Texto de origem
O caso do ebola seguiu trajetória oposta. Foi detectado pela primeira vez em 1976, em surtos simultâneos em Nzara, no Sudão, e Yambuku, na República Democrática do Congo, numa região próxima do Rio Ebola, que dá nome à doença. Não se conhecia tratamento e as taxas de mortalidade em certas variedades atingiam 90%. O pânico foi considerável.
O vírus é transmitido por contato com sangue, secreções ou outros fluidos corporais. Apesar da semelhança com o contágio pelo HIV, e de todas as previsões alarmistas, a epidemia de ebola na África Ocidental ficou sob controle em 2015 e praticamente desapareceu em 2016.
Outro exemplo de alarme falso, embora de outra espécie, foi o chamado bug do milênio. Como nos computadores todas as datas eram representadas por somente 2 dígitos, os programas assumiam o 19 na frente para formar o ano completo. Assim, quando o calendário mudasse de 1999 para 2000 o computador iria entender que estava no ano de 19 + 00, ou seja, 1900.
Caso as datas realmente voltassem para 1900, clientes de bancos veriam suas aplicações dando juros negativos, credores passariam a ser devedores e boletos de cobrança para o próximo mês seriam emitidos com cem anos de atraso.
No campo oposto, das maravilhas anunciadas que se transformaram em decepção, tivermos o cometa de Halley, que na sua aparição em 1986 deveria maravilhar a humanidade transfigurando a noite com o brilho de sua cauda gigantesca. Mal e mal se conseguiu divisar alguma coisinha a olho nu.
Sobre os enganos das previsões políticas, o exemplo brasileiro mais recente é a reforma da Previdência, expulsa do palco na véspera da estreia pela intervenção federal na Segurança Pública do Rio de Janeiro. No mundo, tivemos a saída da Inglaterra da União Europeia, contrariando todos os prognósticos, e as ameaças sinistras na ordem do dia impulsionadas pelas bravatas nucleares entre o presidente Donald Trump e seu colega norte coreano, Kim Jong-un.

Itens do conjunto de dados
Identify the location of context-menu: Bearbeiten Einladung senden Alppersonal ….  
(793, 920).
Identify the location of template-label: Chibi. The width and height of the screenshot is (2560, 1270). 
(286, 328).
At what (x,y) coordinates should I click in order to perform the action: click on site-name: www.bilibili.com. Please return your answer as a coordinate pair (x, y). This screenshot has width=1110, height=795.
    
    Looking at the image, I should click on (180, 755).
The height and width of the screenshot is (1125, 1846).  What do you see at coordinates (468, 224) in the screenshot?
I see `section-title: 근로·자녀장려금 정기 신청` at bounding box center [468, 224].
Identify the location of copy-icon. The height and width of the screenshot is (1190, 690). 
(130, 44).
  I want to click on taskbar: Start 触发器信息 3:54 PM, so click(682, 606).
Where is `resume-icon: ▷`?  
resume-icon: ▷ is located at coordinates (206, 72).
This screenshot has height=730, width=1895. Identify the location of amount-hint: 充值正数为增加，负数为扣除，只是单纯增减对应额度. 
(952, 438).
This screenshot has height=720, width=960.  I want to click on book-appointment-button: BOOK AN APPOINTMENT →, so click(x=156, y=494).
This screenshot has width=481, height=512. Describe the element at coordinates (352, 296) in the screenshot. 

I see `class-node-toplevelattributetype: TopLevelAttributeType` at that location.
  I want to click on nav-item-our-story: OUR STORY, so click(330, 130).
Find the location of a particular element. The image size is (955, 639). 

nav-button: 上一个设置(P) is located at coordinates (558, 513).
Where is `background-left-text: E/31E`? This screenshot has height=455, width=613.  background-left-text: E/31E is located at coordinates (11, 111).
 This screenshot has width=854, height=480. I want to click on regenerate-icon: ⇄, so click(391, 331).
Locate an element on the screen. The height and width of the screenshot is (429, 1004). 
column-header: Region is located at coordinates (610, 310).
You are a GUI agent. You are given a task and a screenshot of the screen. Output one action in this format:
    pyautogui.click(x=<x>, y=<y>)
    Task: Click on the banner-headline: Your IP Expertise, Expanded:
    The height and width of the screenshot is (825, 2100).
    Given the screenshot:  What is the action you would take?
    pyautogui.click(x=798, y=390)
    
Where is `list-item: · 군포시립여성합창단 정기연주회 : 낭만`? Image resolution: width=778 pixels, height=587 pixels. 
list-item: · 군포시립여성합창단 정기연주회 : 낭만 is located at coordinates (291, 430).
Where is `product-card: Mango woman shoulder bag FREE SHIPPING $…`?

Problemas a resolver
1. Imprima, do texto sobre previsões que falharam, o trecho que vai de "O vírus é transmitido" até "desapareceu em 2016.".
2. Resuma em duas frases o texto sobre previsões que falharam.
O material não tem nenhuma relação com o texto.

Resultados das tarefas
1.
O vírus é transmitido por contato com sangue, secreções ou outros fluidos corporais. Apesar da semelhança com o contágio pelo HIV, e de todas as previsões alarmistas, a epidemia de ebola na África Ocidental ficou sob controle em 2015 e praticamente desapareceu em 2016.

2. O ebola, detectado em 1976 e sem tratamento conhecido, teve sua epidemia na África Ocidental controlada em 2015 apesar das previsões alarmistas, e o bug do milênio aparece como outro exemplo de alarme falso. Já o cometa de Halley decepcionou em 1986, e entre os enganos das previsões políticas estão a reforma da Previdência, a saída da Inglaterra da União Europeia e as ameaças nucleares entre Donald Trump e Kim Jong-un.